:: Exercise objective ::
Reproduce the listing from the line containing "You are a GUI" through the end of the listing, swapping "notifications bell icon" for "inbox icon" and keeping everything else unchanged. Leave the pictures out.

:: Provided information ::
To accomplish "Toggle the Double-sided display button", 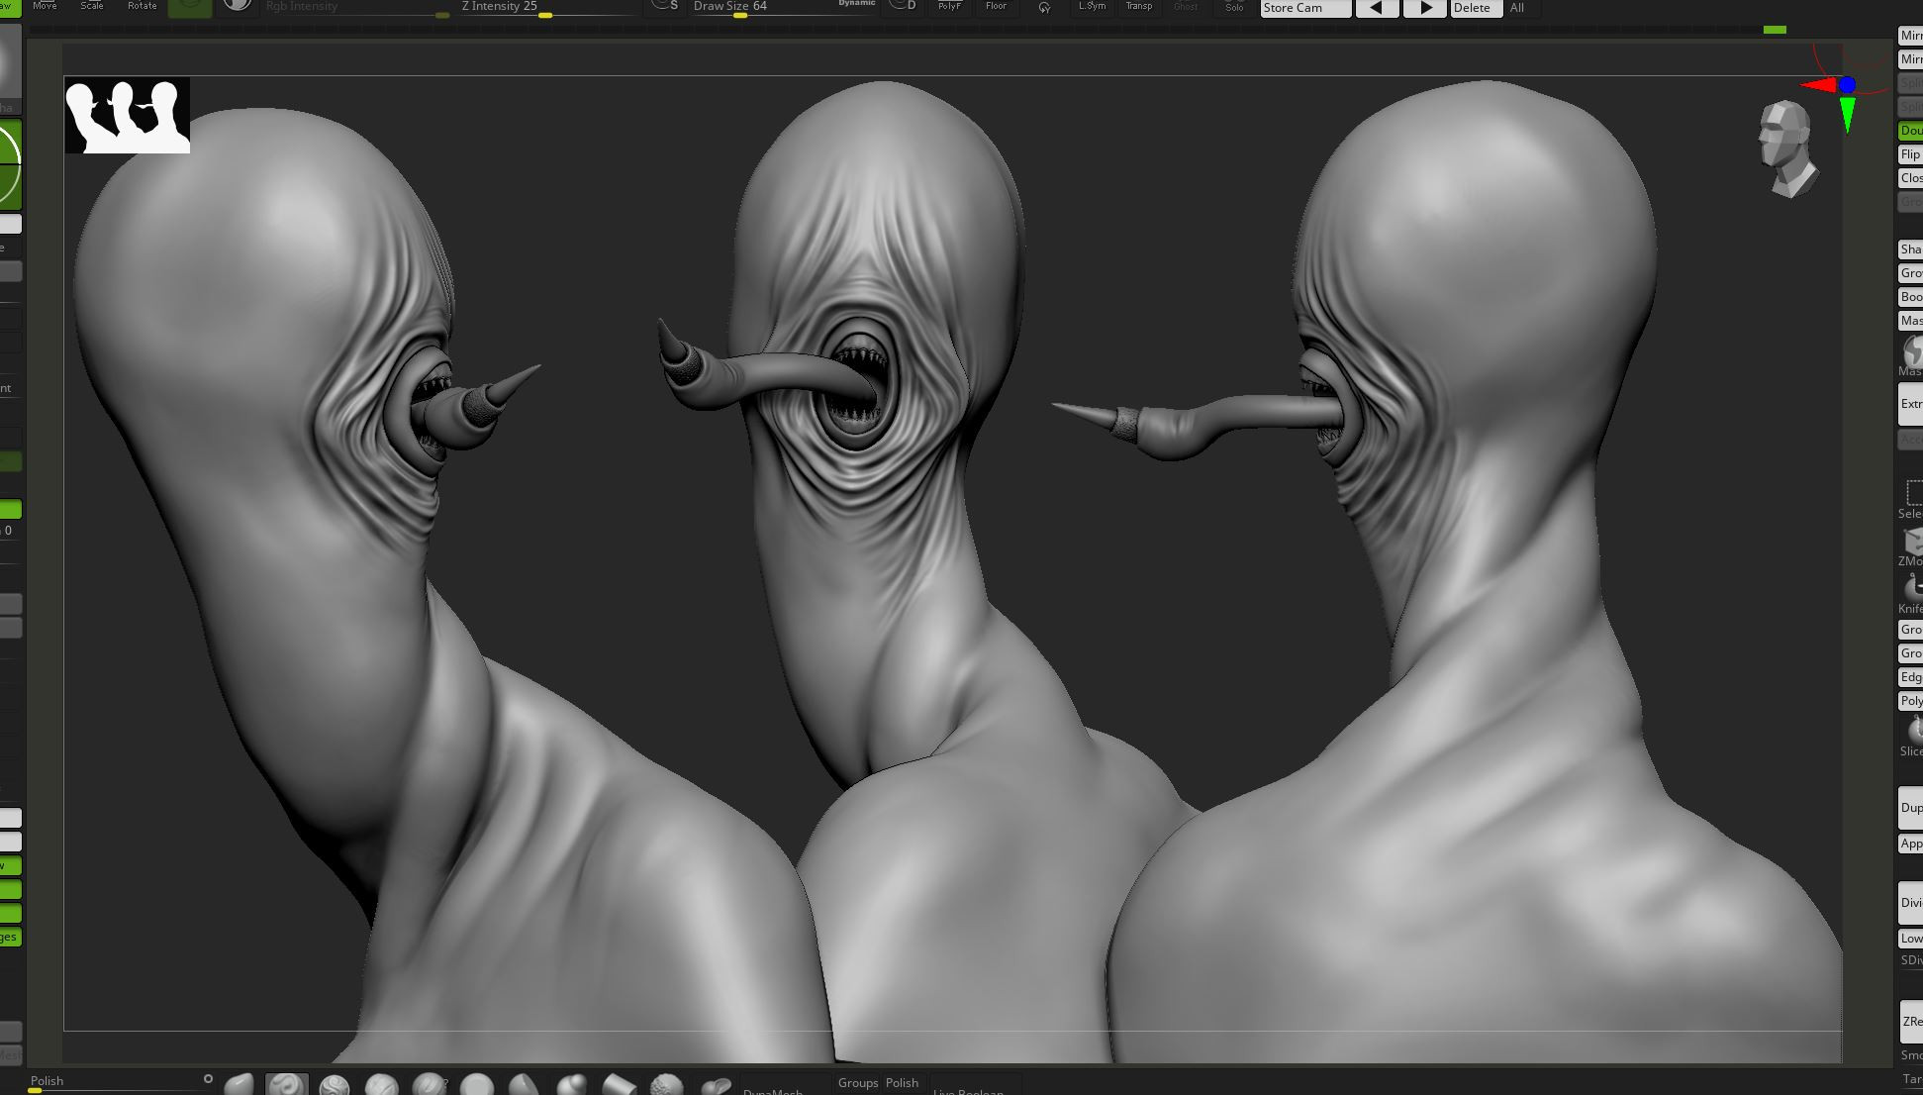I will (x=1910, y=131).
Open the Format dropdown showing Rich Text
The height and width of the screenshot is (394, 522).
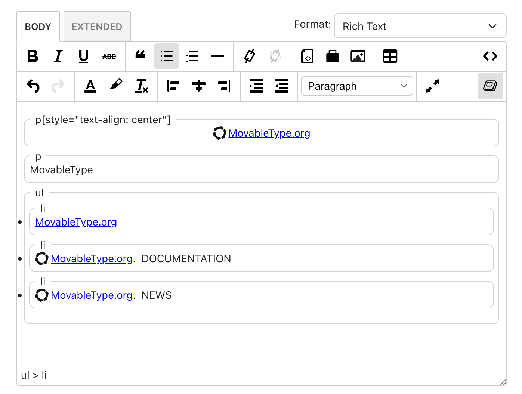[420, 26]
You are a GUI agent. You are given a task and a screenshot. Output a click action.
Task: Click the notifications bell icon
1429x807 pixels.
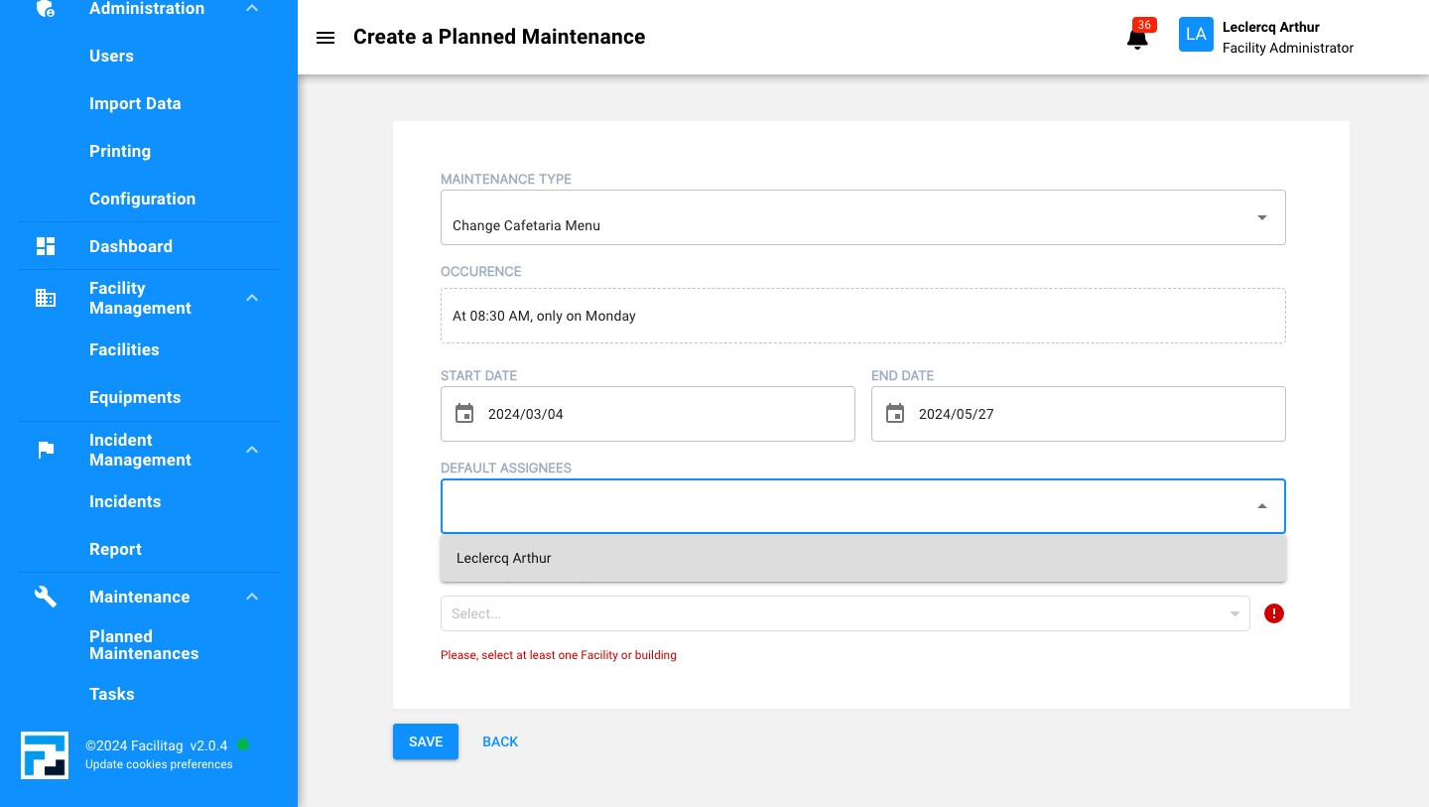[1137, 39]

:: Complete response ::
You are a GUI agent. You are given a task and a screenshot. Output a click action.
Task: Click the inbox icon
1429x807 pixels.
[1137, 39]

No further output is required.